*What you have to do*.
Turn the rows below into a numbered list, leaving out blank lines, using only the part that opens with the line containing "You are a GUI" and closes with the line containing "85 (167, 10)", both included.
-- Start Material shown --
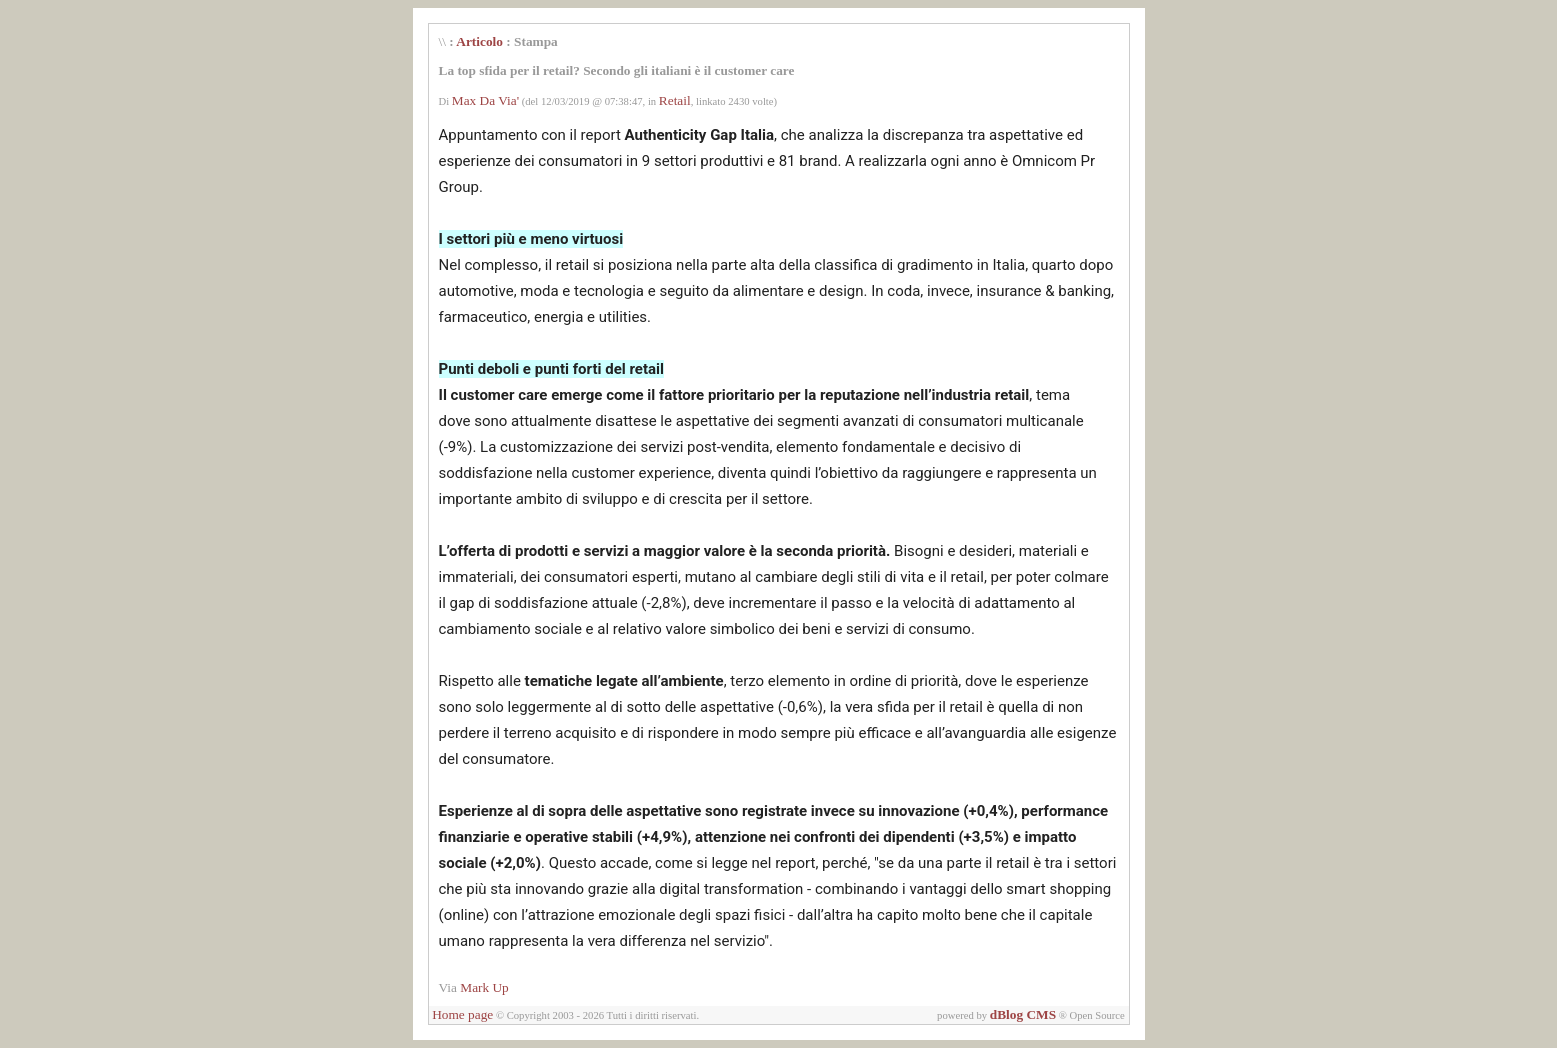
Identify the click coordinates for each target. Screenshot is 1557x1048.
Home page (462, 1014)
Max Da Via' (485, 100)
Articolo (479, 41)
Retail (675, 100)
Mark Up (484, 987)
-- End Material shown --
-- Start Material shown --
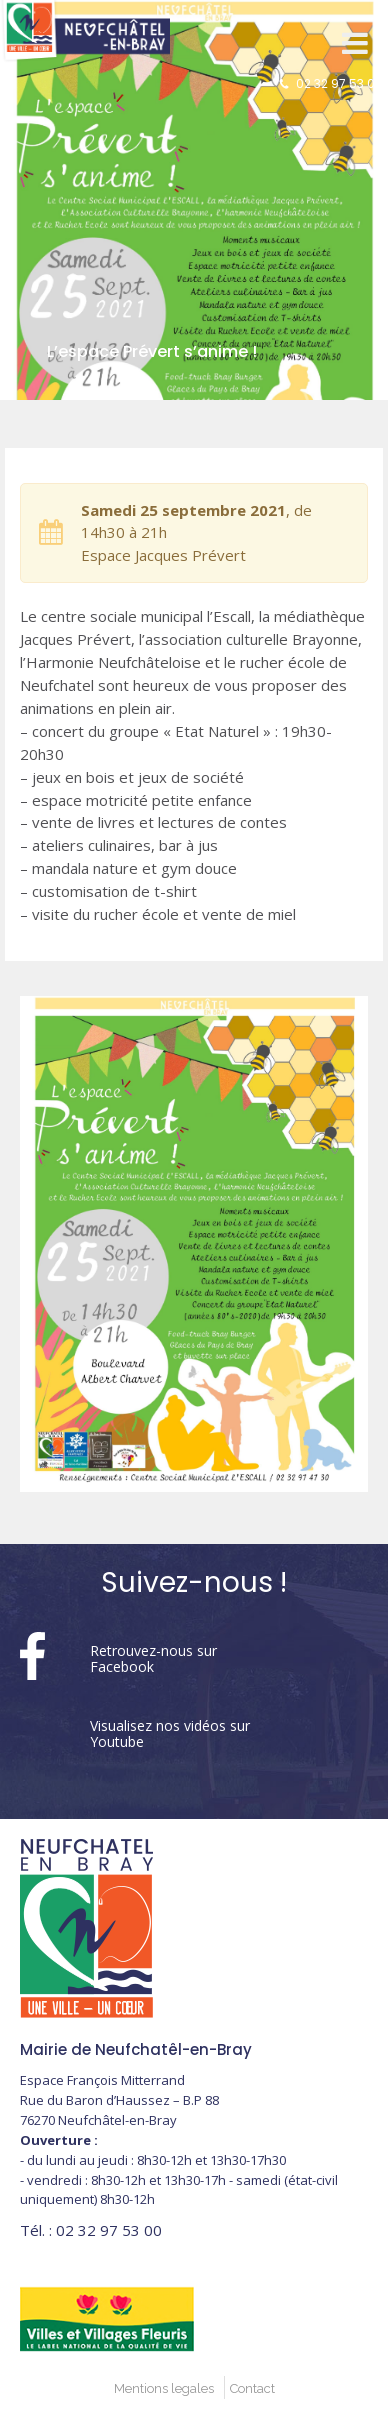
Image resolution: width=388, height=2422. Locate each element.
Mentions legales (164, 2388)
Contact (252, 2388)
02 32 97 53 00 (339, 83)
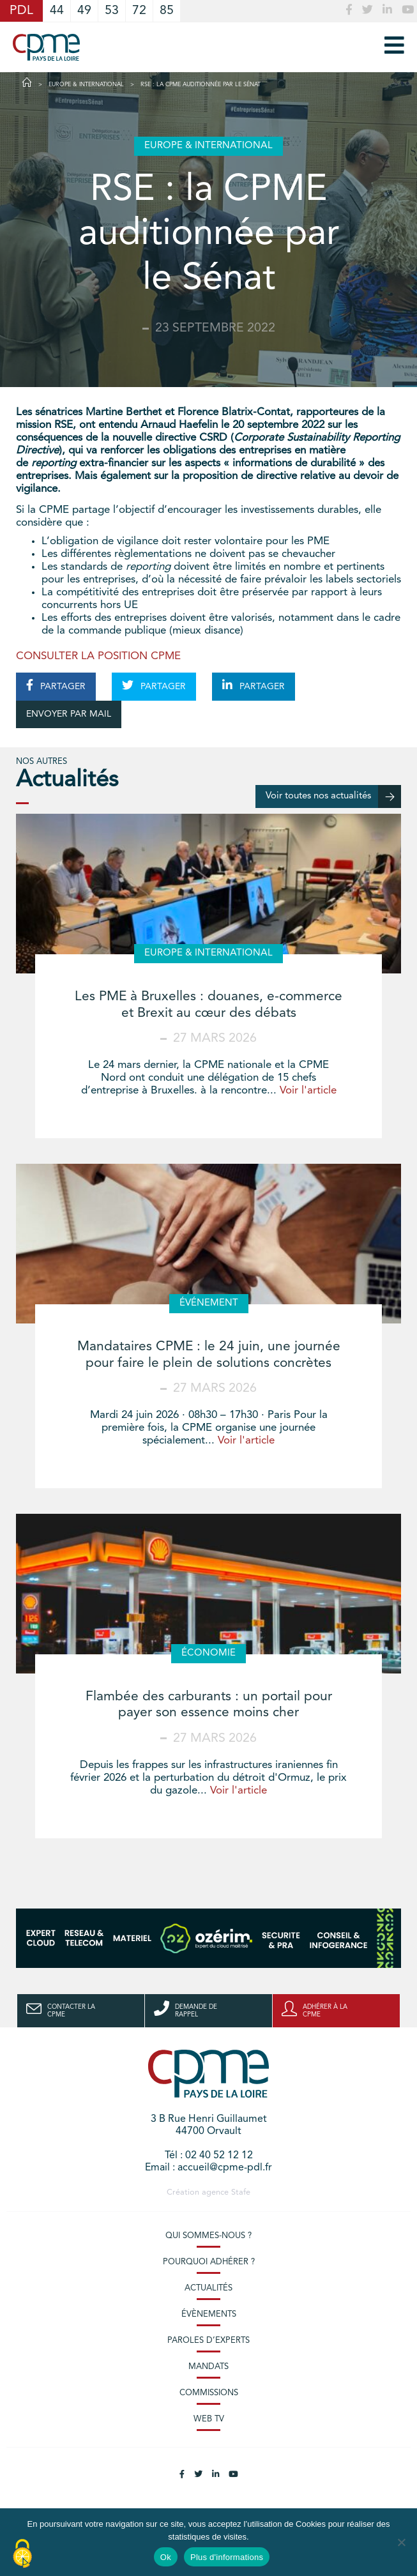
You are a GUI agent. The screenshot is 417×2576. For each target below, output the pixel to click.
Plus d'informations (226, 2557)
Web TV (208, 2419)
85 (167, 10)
-- End Material shown --
*The completed task*.
1. You are a GUI agent. The screenshot is 417×2576. For each target below, output the pixel to click.
2. Plus d'informations (226, 2557)
3. Web TV (208, 2419)
4. 85 (167, 10)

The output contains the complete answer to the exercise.